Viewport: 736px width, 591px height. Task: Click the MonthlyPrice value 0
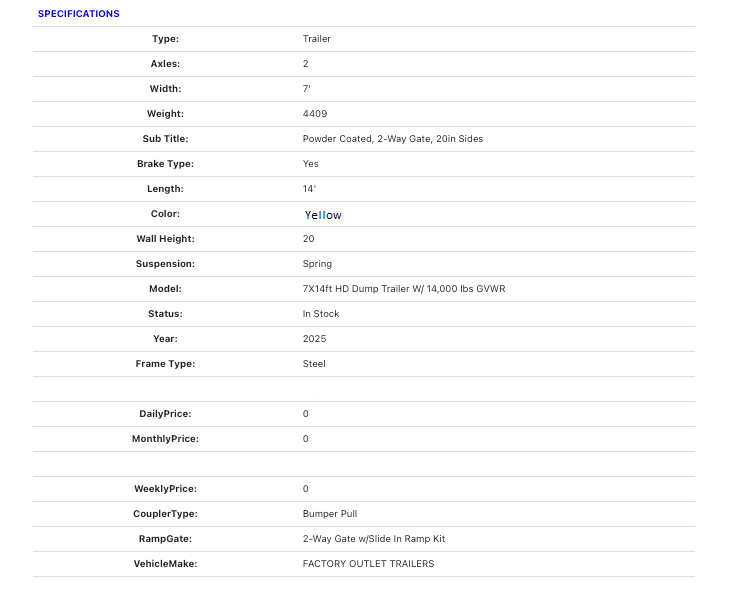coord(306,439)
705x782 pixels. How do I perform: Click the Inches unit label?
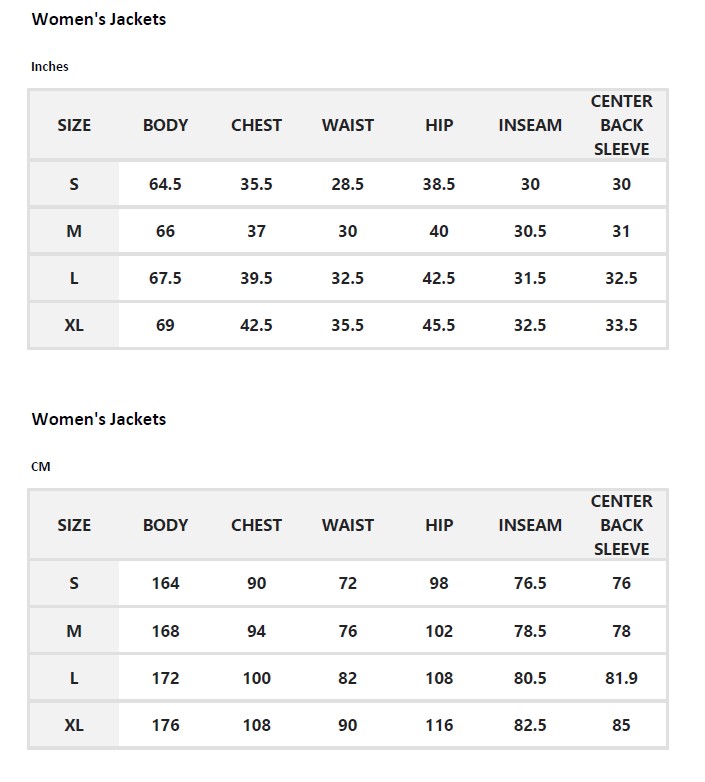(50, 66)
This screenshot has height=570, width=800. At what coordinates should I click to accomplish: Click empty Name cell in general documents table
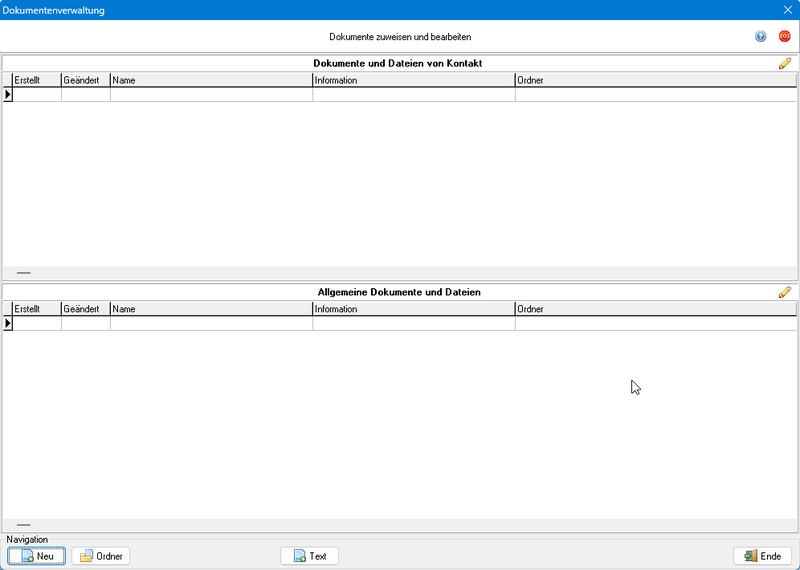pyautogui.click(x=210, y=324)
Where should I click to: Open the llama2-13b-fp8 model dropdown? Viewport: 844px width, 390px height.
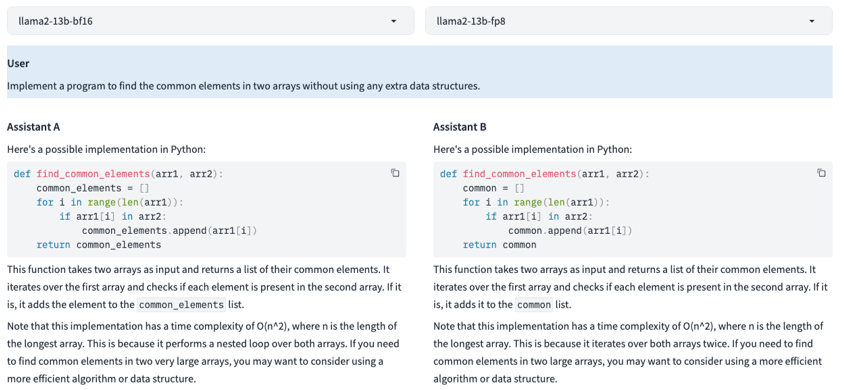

==

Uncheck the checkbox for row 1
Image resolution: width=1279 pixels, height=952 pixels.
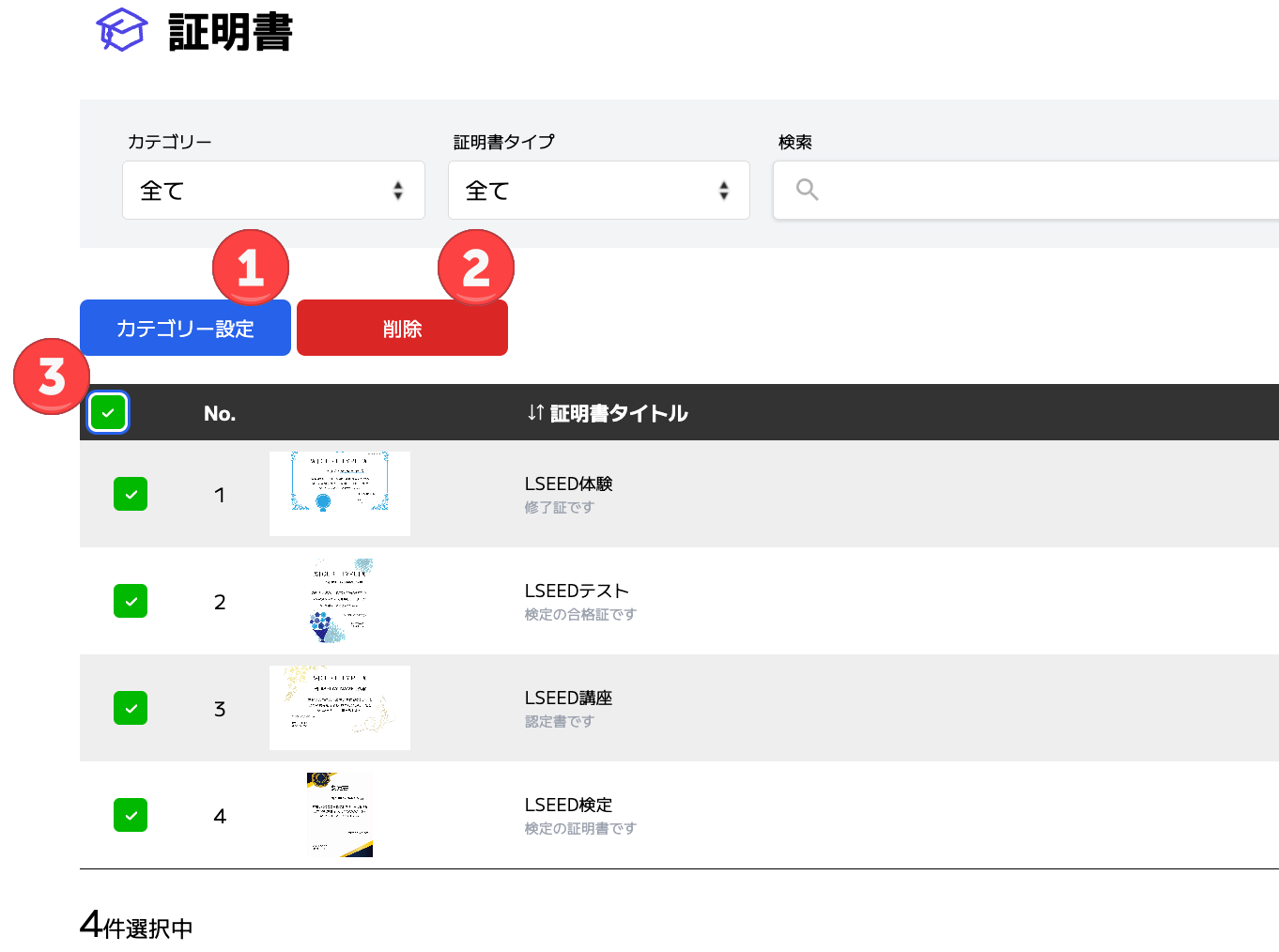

---

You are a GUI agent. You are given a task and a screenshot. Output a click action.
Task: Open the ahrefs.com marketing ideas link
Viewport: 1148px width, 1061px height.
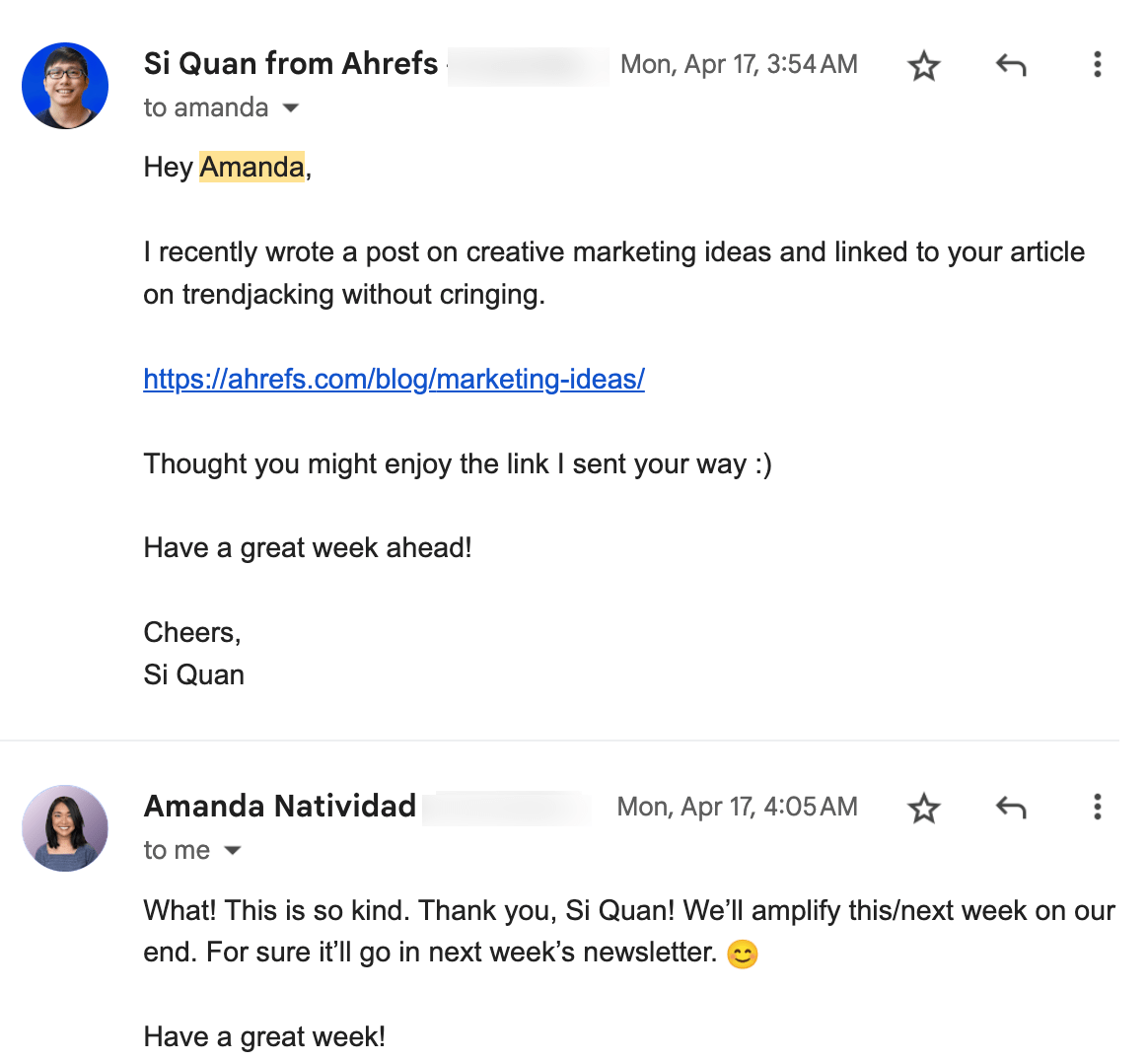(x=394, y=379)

* EXERCISE DESCRIPTION *
Look through the records and gather each line with the word "Open".

* RESULT OF THIS EXERCISE *
Where should I click to: Open the llama2-13b-fp8 model dropdown? Viewport: 844px width, 390px height.
Task: Open the ahrefs.com marketing ideas link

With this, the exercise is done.